Rows of pointing data:
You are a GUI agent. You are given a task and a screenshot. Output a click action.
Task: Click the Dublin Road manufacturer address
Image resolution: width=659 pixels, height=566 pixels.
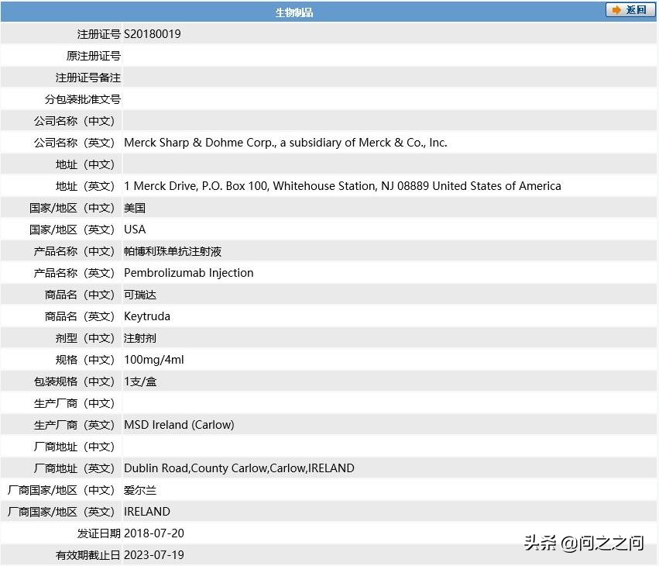click(239, 468)
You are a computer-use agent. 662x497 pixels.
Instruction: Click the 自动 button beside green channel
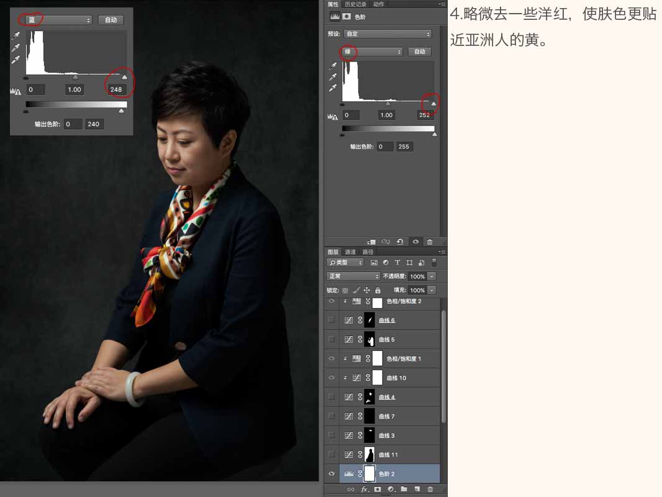coord(420,52)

GOAL OF THE EXERCISE. Locate each line in the rows above that contains the string "pixels", and copy those lines. Treat uppercase and lowercase as different.

OUTPUT FOR THIS EXERCISE.
Image resolution: width=659 pixels, height=566 pixels.
You are a computer-use agent. 662x497 pixels.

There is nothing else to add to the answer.